THE Hudson Motor Car Company started life in Detroit in 1909, but the brand’s association with Trouble began in 1916.

It was then that William Carpenter, a young entrepreneur of St Petersburg, Florida -- bought a 1913 model.

He embarked on four-month tour to the west, promoting the ‘Sunshine City of St Petersburg’ – and Trouble, his two metre-long pet alligator -- was right behind him. 

Carpenter was known throughout Pinellas County as the Alligator Man, a ‘can-do’ kind of man who spent almost seven decades there in various occupations.

He farmed strawberries, delivered groceries, then operated the city’s first theatre.

He also sold real estate (land was 50c an acre at the time, downtown lots $50 and a house cost $500) and was an active promoter of the city and of alligators.

For almost a decade, Hollywood stars filled the screen and vaudeville acts appeared on stage at Carpenter’s 350-seat Royal Palm Theater.

Tickets were 10 cents.

Most patrons avoided the caged alligator outside the theatre, but one drunken fisherman stuck his hand in to pat the creature -- and lost his lower arm. 

Carpenter later opened the Royal Palm Gift Shop, where customers could buy live alligators and other exotic items.

"He used to ship (alligators) all over the country for $1.50 each guaranteed," Winifred, his wife recalled.

"He had as many as 1000 little alligators in pens back of the store."

Backed by the Board of Trade, Carpenter and his friend, Joe Honey, went on a promotional tour in 1916.

Atop supplies in the rear was Trouble, housed in a tailor-made canvas bag.

"To the Sunshine City, St. Petersburg, Fla. -- We are going, come along," read the side of Carpenter's $1700 Hudson touring car.

The Hudson travelled 14,042 miles (about 22,500km) through axle-deep sand, clay mire and rock-strewn desert. 

"The trio amazed Blackfoot Indians in the Dakotas, cowboys in Yellowstone and even doubting Canadians," journalist June Young recorded.

Carpenter believed Trouble would be a sensation, and he was right.

At venues en route he would free Trouble and spar with the beast, then turn him over on his back and lovingly rub his stomach.

Afterward, promotional pamphlets were distributed, a hat was passed around and orders for baby alligators ($1.50 each) were taken. 

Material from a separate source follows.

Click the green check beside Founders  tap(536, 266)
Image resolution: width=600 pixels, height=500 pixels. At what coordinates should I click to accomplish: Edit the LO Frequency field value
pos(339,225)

Trouble's earnings totalled $2000, a lot of money at the time. 

Carpenter and Winifred, who was his assistant for 35 of the 49 years they were married, retired in 1972. He died in 1973 at age 91. They had no children.

And Trouble?

Despite some reports claiming he, like many an alligator, eventually ended up as a wallet or handbag -- they are not true.

He was killed by another alligator at a local farm and a distraught Carpenter had his saurian friend mounted, and the trophy is with a relative.

His Hudson was a Model 37. It was high-quality medium-priced car in the period and well regarded for its performance and quality construction. 

It had a 4.6-litre four-cylinder engine and a three-speed gearbox.

Carpenter modified it with a running board storage chest to hold travel gear and presumably assorted alligator treats.

The company reached its peak in 1929 with annual production of 300,000 cars.

Like other manufacturers during World War II, Hudson suspended car production from 1942 to 1945.

It switched to buildig Invader engines for the Navy, as well as various aircraft parts and eventually shut up shop in 1957.

The Alligator Man should not be confused with another William Carpenter in the US.

He was an English-born printer who had his own troubles.

He was an advocate for the Flat Earth movement and published a book One Hundred Proofs That The Earth is Not a Globe in 1895.

For sale on Amazon for about $40. He died in 1896.